RECORDS PROVIDED:

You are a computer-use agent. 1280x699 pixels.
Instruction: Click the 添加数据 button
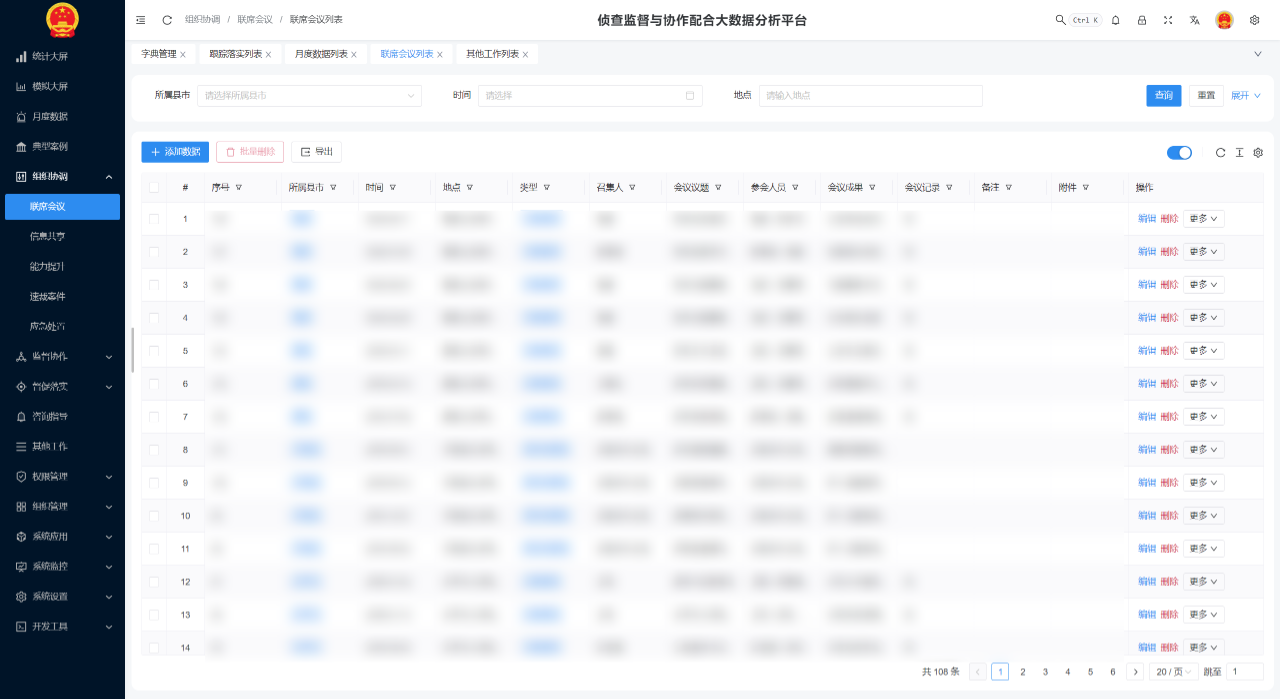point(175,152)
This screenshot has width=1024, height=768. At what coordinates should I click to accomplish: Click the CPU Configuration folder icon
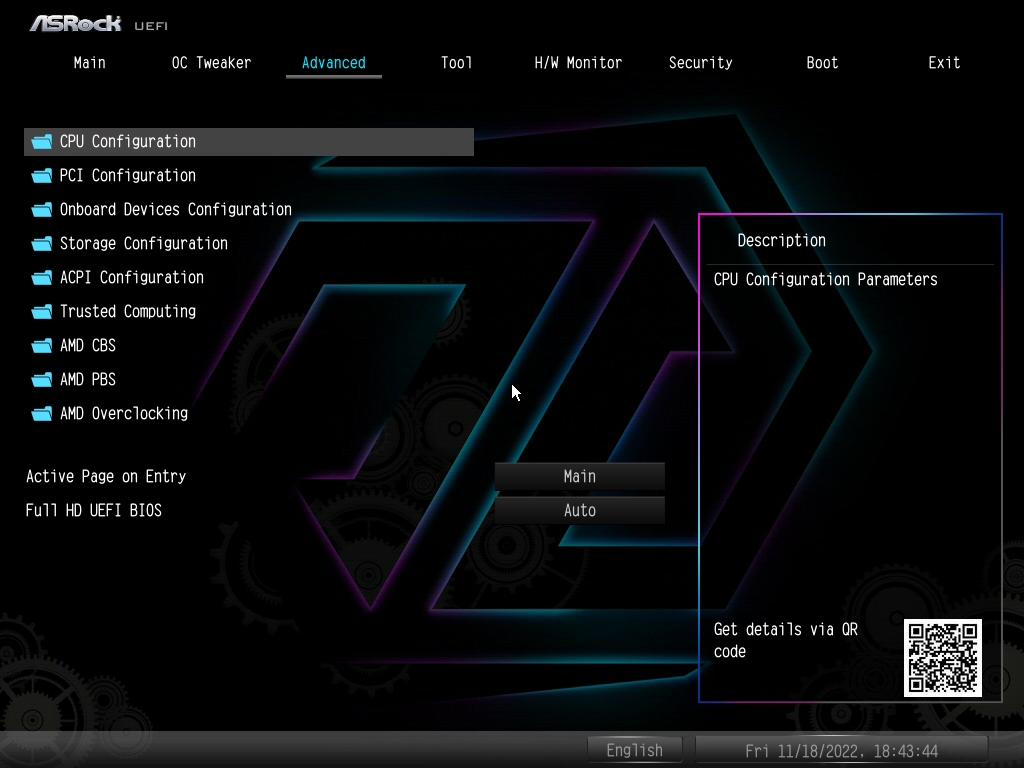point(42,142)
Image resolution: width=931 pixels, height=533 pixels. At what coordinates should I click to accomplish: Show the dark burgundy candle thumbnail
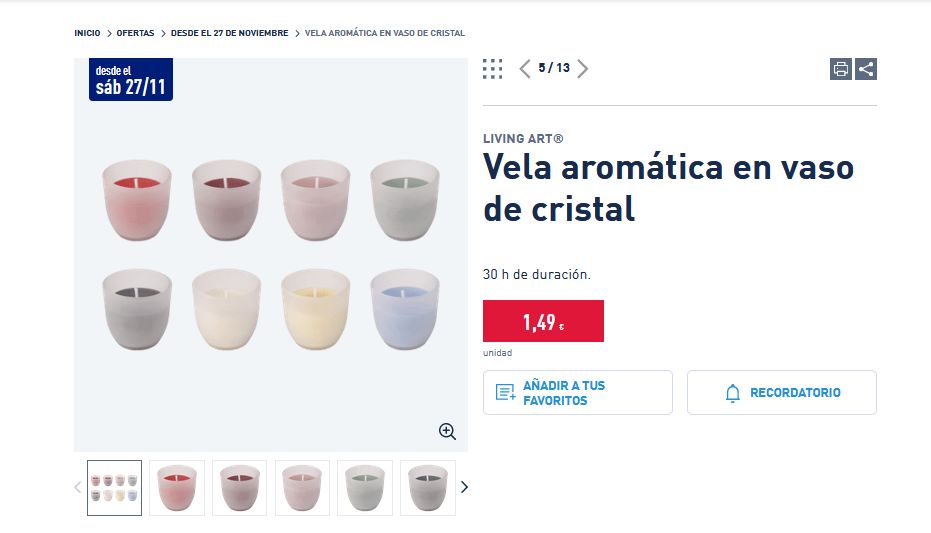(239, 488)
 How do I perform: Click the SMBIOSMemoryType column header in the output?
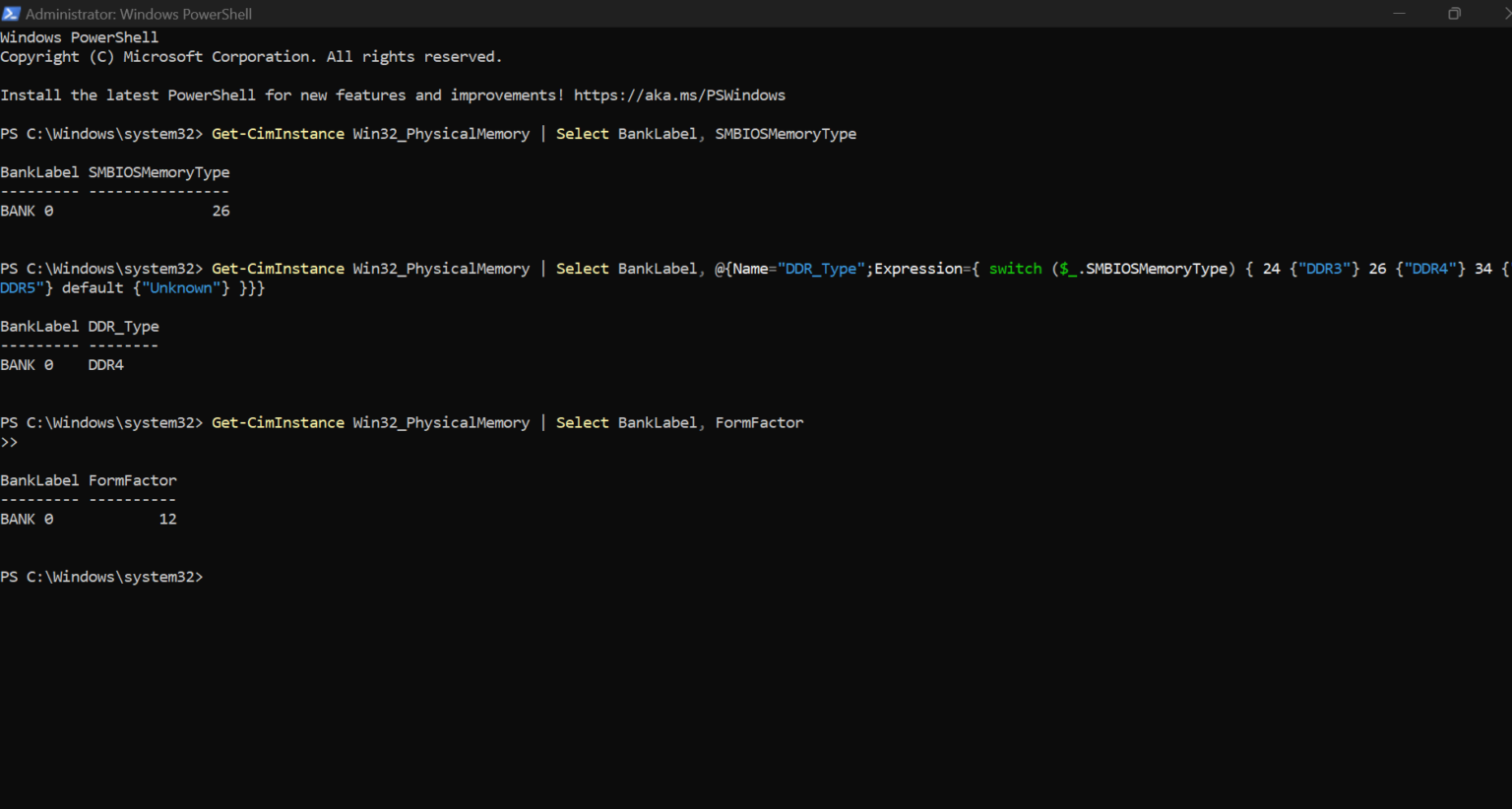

* * *

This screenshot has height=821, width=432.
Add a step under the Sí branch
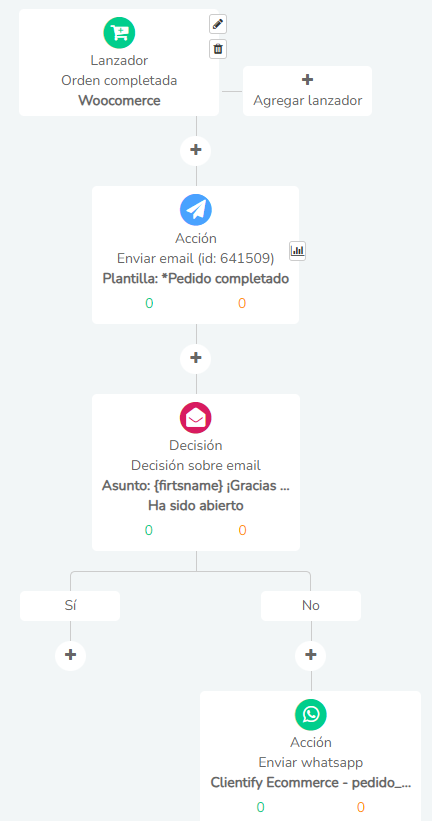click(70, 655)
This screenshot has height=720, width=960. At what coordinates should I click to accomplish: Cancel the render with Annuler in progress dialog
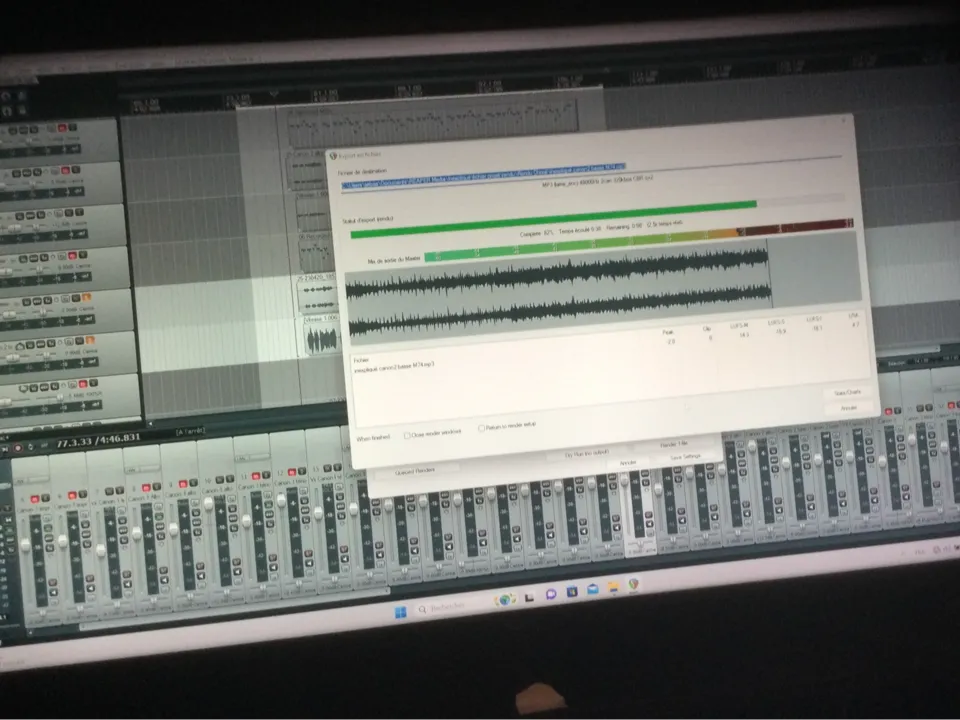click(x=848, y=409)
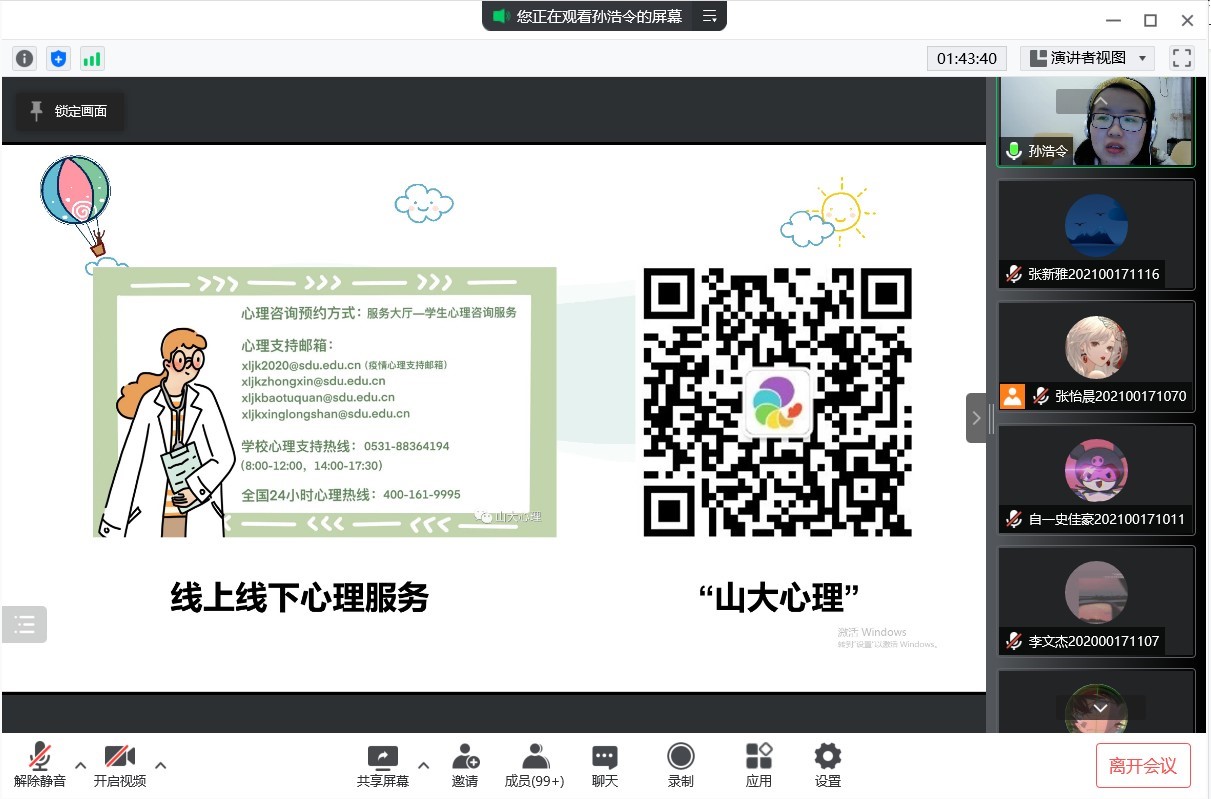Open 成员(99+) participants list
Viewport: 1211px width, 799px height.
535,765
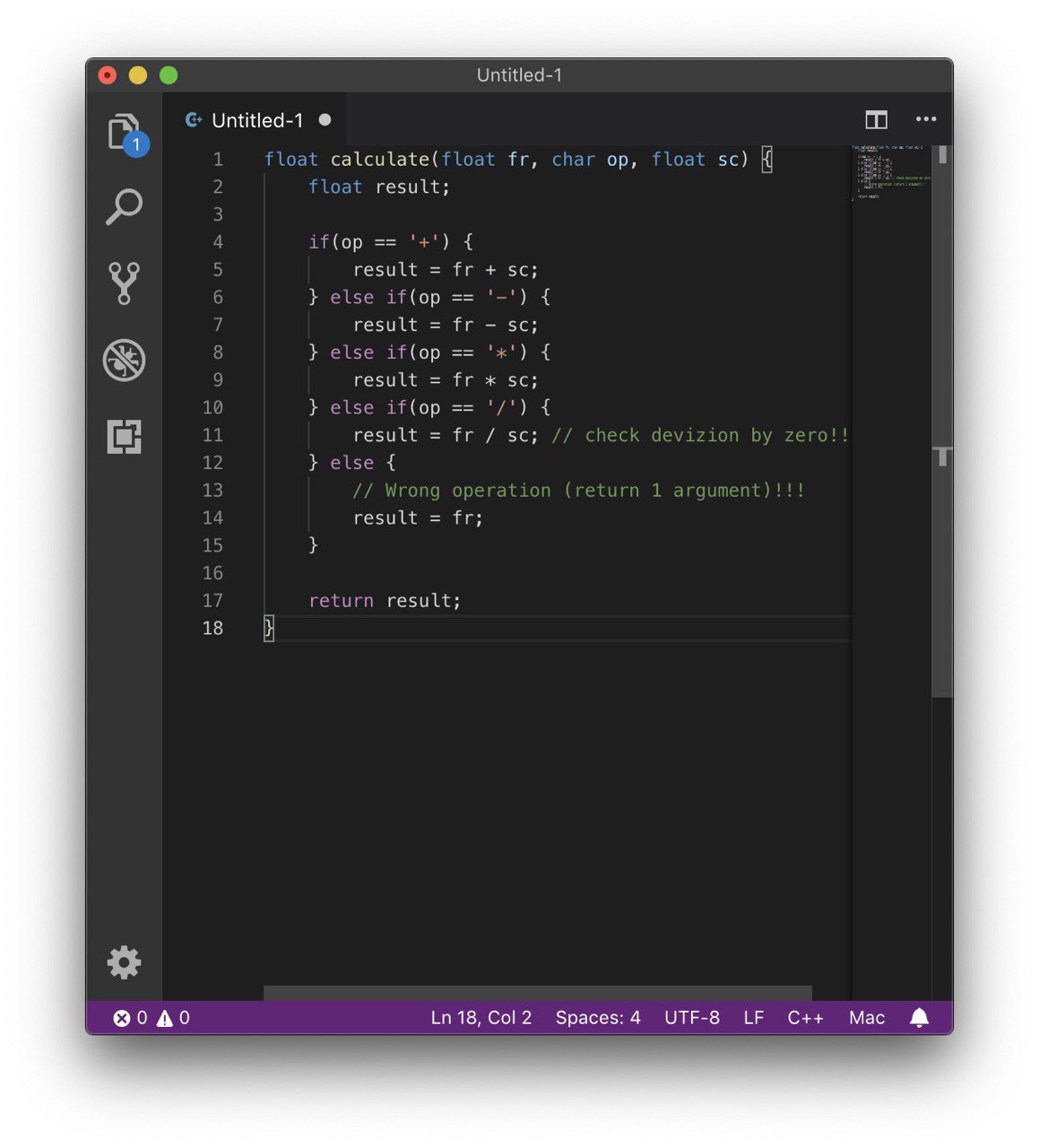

TASK TO CARRY OUT: Copy back exactly the lines above from the one containing "This screenshot has width=1024, height=768." through the one containing "How do I perform: Click", and leave every picture behind.

EXERCISE ANSWER:
This screenshot has width=1024, height=768. At what coordinates should I click to accomplish: Click the CPU Configuration folder icon
point(42,142)
Image resolution: width=931 pixels, height=533 pixels. At what coordinates should I click to accomplish: Show the dark burgundy candle thumbnail
(239, 488)
 How do I perform: Click the SMBIOSMemoryType column header in the output?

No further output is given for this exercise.